Epilepsy is characterized by sudden, recurrent and transient disturbances of mental function or movements of the body that result from excessive neuronal activity. Epilepsy refers to a group of symptom complexes that have many causes: some forms are static and some are progressive; some are acquired and some are due to an inherited predisposition.
Epilepsy is common and affects up to ~1% of the population with new diagnoses appearing with an annual incidence rate of 40/100,000, and slightly higher in males than females. About 10,000 Canadians are diagnosed each year. The rate is highest in children under 5 years of age, and drops to a lower level in persons between 20-50 years of age, and rises again in older people. About half of all seizures reported are partial, beginning on one side. The remainder of the reported seizures are generalized, bilateral and symmetric in presentation. The relative importance of perinatal factors, trauma, nutrition, environmental factors or genetics is largely unknown.
Pathogenesis & Clinical Features
Anatomically, the brain’s cortex largely consists of columns of vertically organized pyramidal neurons, with their apical dendrites closer to the surface and cell bodies in deeper layers. The dendrites receive mostly excitatory neurotransmission and integrate those signals through the cell body which receives mostly inhibitory contacts, to subsequently activate its own axon potentials. Normally, a balance of excitatory and inhibitory synaptic influences on neurons is maintained. However, in seizures abnormal excitability of the cerebral cortex may occur localized to groups of neurons (partial or focal seizures) or affecting the entire mantle (generalized seizures).
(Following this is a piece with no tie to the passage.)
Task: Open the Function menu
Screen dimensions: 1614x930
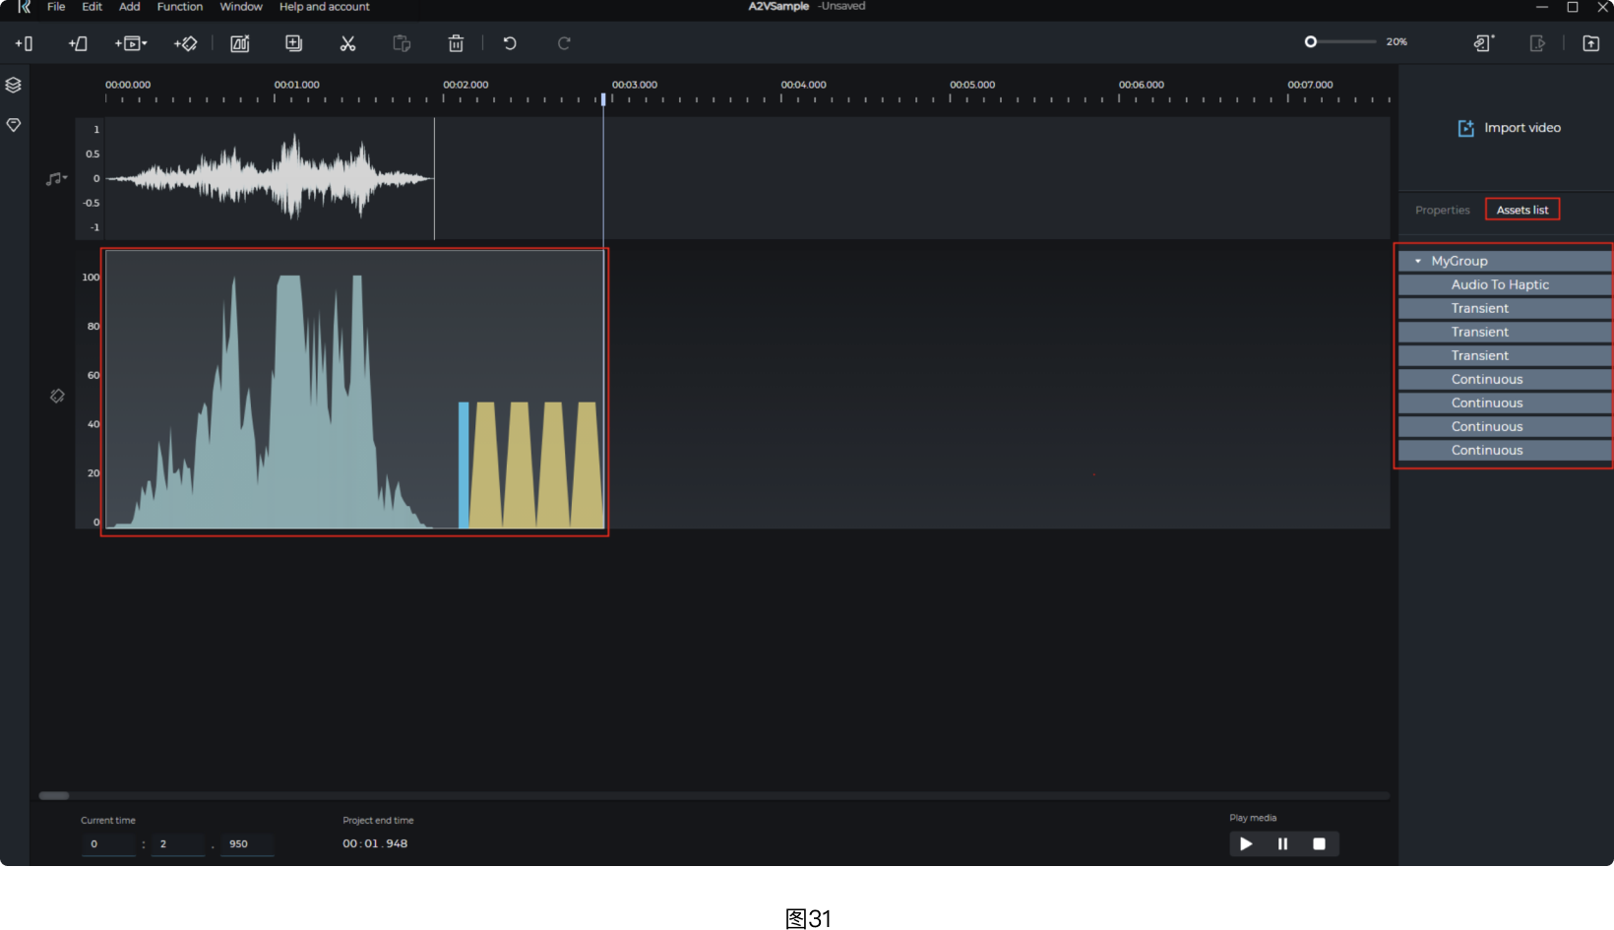Action: click(x=179, y=7)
Biochemically, seizures are accompanied by profound changes in brain metabolism with increased blood flow, oxygenation and glucose utilization. Nevertheless, between partial seizures there may be hypometabolism and, if prolonged or repetitive, the alterations in metabolism may cause irreversible damage. This damage may lead to further neurological impairment and an increased tendency to seizures. At a neuronal level, there are two major mechanisms: 1) impaired ion flux, and ; 2) abnormal synaptic transmission. The former may include genetic anomalies in a number of channels, such as SCN1A mutations in Dravet syndrome whereas the latter may include convulsant agents that block the synthesis or actions of the major inhibitory neurotransmitter, gamma-aminobutyric acid (GABA).
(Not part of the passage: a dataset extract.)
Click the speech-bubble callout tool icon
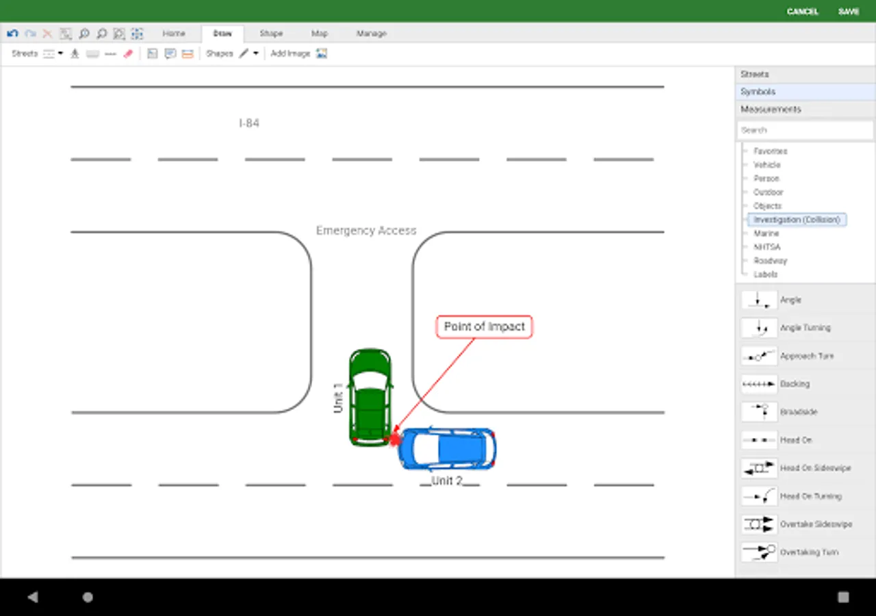This screenshot has width=876, height=616. tap(170, 53)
The clinical classification of epilepsies is internationally recognized (International League Against Epilepsy), and largely depends on whether the seizure originates unilaterally (partial) or in bilateral brain structures, and whether consciousness is retained. Partial seizures are divided into three types: 1) simple, arise from one area and do not impair consciousness; 2) complex partial, that begins locally but spreads bilaterally and therefore impairs consciousness, and; 3) simple or complex partial attacks that spread widely and secondarily evolve into generalized major motor seizures. Generalized seizures are associated with either bilateral body movements or changes in consciousness or both; absence seizures, myoclonic, clonic, tonic, tonic-clonic and atonic types are the six major types.
Current Therapies/Future Aims
The basic approach to anticonvulsant therapy is to select an appropriate drug for the specific type of seizure disorder and to progressively increase the dose until seizures are controlled or there are toxic side effects. Monotherapy, or use of single drug, is preferable to multidrug therapy as all drugs in the treatment of seizures have significant side effects. Treatment-resistant epilepsy in children is a major problem. Recurrent seizures in this age group are associated with an increased risk of developmental delay/intellectual disability, autism and psychiatric disorders. Mortality risk is high and treatment is ineffective in 30-40% of patients. In >50% of patients, the diagnosis is unknown, but a genetic etiology is suspected. Identifying a specific genetic cause may benefit patient/family in multiple ways including providing an answer to the family for their child’s problem, more accurate counseling regarding prognosis and recurrence risk and, most importantly, implementing appropriate therapy for that specific gene abnormality.
Currently, we are applying whole exome sequencing technology to consenting families of young children with intractable seizure disorders, to help predict and prevent their disease, and to gather the evidence needed to change the current standards of clinical care in British Columbia and Canada.